::: TASK INPUTS :::

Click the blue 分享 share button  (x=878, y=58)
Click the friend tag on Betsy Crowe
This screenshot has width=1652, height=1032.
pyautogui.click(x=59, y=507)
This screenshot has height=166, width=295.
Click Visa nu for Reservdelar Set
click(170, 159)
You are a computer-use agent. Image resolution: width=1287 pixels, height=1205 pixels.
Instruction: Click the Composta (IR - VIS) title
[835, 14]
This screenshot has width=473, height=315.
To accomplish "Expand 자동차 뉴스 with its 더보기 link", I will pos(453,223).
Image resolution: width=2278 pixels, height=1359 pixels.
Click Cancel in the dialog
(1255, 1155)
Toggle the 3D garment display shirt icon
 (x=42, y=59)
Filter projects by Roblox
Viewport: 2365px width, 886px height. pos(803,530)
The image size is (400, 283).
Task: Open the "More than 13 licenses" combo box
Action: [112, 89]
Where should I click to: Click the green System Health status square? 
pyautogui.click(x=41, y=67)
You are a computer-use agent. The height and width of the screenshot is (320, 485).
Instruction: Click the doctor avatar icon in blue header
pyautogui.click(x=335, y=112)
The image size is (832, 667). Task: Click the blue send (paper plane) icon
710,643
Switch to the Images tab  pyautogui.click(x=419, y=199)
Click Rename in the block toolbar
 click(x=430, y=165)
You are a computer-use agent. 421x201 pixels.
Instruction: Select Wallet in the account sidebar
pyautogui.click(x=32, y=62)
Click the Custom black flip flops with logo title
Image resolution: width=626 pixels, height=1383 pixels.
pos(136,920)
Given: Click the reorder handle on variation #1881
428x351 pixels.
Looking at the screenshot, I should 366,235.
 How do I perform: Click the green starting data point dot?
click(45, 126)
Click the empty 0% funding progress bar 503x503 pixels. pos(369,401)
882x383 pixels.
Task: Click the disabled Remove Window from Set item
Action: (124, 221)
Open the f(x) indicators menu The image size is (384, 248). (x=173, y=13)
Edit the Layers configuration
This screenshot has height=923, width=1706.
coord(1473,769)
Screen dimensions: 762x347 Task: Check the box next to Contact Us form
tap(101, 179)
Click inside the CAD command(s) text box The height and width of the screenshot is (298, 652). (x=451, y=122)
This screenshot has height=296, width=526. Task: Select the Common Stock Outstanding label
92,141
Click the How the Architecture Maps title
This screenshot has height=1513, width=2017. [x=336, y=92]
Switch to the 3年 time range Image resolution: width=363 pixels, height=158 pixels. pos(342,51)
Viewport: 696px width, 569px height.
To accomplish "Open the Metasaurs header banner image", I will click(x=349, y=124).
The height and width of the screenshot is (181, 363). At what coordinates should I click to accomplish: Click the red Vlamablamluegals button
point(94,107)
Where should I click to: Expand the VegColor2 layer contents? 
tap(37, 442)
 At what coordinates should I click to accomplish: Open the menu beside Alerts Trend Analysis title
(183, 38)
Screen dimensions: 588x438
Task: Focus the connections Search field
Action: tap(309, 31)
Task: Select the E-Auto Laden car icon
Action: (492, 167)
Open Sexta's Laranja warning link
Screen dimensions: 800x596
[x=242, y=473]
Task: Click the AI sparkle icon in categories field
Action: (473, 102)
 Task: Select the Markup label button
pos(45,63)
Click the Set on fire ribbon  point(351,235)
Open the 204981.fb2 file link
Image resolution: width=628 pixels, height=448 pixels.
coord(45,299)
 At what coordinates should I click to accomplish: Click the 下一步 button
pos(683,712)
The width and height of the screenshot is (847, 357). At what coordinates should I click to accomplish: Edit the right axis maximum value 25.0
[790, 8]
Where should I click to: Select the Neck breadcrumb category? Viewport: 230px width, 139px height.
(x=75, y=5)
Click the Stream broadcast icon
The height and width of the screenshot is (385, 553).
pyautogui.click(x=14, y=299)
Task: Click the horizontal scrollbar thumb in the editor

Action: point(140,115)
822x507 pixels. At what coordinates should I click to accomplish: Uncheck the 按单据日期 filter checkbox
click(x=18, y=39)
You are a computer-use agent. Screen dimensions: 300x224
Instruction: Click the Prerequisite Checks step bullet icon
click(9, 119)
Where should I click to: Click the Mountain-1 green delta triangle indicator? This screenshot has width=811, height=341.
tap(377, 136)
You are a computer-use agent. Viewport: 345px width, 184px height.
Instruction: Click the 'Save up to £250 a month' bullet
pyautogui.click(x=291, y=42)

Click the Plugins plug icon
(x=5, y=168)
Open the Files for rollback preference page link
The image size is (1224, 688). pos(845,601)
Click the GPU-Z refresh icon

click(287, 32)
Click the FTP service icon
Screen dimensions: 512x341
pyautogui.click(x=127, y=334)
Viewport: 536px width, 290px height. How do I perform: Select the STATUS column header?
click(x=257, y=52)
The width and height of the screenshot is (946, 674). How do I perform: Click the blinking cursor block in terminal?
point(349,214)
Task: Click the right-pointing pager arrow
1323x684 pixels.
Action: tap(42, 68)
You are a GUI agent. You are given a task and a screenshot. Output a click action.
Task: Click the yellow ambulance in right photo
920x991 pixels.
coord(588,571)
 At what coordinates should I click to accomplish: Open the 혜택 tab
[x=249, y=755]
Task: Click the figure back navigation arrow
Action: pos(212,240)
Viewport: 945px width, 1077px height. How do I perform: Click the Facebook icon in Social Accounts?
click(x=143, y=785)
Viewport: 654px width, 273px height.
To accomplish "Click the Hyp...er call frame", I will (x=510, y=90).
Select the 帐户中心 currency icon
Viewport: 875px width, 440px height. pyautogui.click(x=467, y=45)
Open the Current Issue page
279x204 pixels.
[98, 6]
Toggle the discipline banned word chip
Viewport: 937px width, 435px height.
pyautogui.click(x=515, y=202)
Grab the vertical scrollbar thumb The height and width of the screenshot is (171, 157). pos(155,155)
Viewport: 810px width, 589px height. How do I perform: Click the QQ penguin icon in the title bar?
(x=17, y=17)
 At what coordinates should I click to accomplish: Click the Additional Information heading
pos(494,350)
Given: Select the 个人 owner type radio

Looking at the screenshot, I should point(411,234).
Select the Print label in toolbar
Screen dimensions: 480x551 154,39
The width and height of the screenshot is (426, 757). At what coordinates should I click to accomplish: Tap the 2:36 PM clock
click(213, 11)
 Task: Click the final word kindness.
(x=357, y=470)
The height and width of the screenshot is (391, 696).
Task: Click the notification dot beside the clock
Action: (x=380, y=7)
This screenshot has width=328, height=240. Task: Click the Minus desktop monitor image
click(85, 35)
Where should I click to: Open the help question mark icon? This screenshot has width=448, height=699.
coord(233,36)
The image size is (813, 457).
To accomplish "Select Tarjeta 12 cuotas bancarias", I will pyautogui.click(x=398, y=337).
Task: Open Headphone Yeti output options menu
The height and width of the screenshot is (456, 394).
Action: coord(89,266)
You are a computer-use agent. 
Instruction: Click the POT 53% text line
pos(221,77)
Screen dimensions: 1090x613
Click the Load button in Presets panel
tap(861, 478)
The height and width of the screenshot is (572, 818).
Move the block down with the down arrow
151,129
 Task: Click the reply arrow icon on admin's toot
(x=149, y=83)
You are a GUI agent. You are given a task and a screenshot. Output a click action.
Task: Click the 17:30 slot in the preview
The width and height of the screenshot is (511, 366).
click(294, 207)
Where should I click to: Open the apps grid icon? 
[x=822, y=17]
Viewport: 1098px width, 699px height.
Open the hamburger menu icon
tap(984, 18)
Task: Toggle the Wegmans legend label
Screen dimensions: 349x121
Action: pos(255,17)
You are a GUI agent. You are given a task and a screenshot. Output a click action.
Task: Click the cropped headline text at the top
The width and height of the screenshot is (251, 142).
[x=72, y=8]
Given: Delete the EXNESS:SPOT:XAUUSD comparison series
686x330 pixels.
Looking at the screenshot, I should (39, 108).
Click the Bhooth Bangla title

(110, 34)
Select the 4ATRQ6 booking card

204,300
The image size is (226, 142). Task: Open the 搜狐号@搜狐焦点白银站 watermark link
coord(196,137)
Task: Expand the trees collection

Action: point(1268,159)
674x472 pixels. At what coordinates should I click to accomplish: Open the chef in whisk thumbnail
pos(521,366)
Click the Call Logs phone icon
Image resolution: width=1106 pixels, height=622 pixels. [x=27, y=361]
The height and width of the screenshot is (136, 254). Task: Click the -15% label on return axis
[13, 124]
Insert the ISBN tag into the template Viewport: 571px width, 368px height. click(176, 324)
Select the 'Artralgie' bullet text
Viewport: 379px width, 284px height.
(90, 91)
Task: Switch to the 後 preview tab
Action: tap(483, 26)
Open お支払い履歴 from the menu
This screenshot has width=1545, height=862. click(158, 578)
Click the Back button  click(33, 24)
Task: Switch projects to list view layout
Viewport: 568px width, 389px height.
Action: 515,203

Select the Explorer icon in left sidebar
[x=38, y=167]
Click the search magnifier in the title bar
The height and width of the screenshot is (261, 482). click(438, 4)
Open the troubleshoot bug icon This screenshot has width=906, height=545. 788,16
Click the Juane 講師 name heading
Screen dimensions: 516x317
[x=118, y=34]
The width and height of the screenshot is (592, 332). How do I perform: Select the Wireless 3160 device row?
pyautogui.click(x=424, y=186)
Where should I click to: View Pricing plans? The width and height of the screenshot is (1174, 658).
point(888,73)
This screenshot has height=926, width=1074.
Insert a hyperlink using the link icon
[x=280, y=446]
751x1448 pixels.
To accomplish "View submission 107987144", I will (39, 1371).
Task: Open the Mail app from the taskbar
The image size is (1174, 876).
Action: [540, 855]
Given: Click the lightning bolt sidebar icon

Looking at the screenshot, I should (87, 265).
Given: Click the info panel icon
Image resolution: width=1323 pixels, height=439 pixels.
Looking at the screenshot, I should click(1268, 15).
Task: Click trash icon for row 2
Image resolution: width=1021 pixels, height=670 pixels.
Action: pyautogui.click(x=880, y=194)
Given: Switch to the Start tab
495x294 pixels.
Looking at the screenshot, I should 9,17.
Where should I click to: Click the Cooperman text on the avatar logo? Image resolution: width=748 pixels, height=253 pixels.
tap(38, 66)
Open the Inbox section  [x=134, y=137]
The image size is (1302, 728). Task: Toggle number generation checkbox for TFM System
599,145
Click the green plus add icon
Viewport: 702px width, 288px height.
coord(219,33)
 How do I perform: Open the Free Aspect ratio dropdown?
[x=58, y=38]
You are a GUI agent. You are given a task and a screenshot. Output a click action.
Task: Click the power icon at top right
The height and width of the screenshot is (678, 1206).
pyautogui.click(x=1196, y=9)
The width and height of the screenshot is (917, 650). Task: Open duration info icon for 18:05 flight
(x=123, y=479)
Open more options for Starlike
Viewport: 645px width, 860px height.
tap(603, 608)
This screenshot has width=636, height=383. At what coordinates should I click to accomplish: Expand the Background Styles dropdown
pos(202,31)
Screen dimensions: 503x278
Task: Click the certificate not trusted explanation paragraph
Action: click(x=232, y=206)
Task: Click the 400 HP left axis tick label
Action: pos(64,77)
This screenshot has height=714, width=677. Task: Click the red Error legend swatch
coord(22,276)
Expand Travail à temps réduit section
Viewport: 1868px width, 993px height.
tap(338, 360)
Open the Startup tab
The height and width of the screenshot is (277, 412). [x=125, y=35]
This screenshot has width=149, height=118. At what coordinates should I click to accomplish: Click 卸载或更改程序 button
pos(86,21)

:::

= WORK TO COMPLETE =
Can you reproduce the material from the line containing "Task: Select the Markup label button" through the line containing "tap(377, 136)", swapping "Instruction" for "Prompt" and leaving everything else unchanged?

= SOLUTION FOR THIS TASK =
 Task: Select the Markup label button
pos(45,63)
Click the Set on fire ribbon  point(351,235)
Open the 204981.fb2 file link
Image resolution: width=628 pixels, height=448 pixels.
coord(45,299)
 At what coordinates should I click to accomplish: Click the 下一步 button
pos(683,712)
The width and height of the screenshot is (847, 357). At what coordinates should I click to accomplish: Edit the right axis maximum value 25.0
[790, 8]
Where should I click to: Select the Neck breadcrumb category? Viewport: 230px width, 139px height.
(x=75, y=5)
Click the Stream broadcast icon
The height and width of the screenshot is (385, 553).
pyautogui.click(x=14, y=299)
Task: Click the horizontal scrollbar thumb in the editor

Action: point(140,115)
822x507 pixels. At what coordinates should I click to accomplish: Uncheck the 按单据日期 filter checkbox
click(x=18, y=39)
You are a computer-use agent. Screen dimensions: 300x224
Prompt: Click the Prerequisite Checks step bullet icon
click(9, 119)
Where should I click to: Click the Mountain-1 green delta triangle indicator? This screenshot has width=811, height=341.
tap(377, 136)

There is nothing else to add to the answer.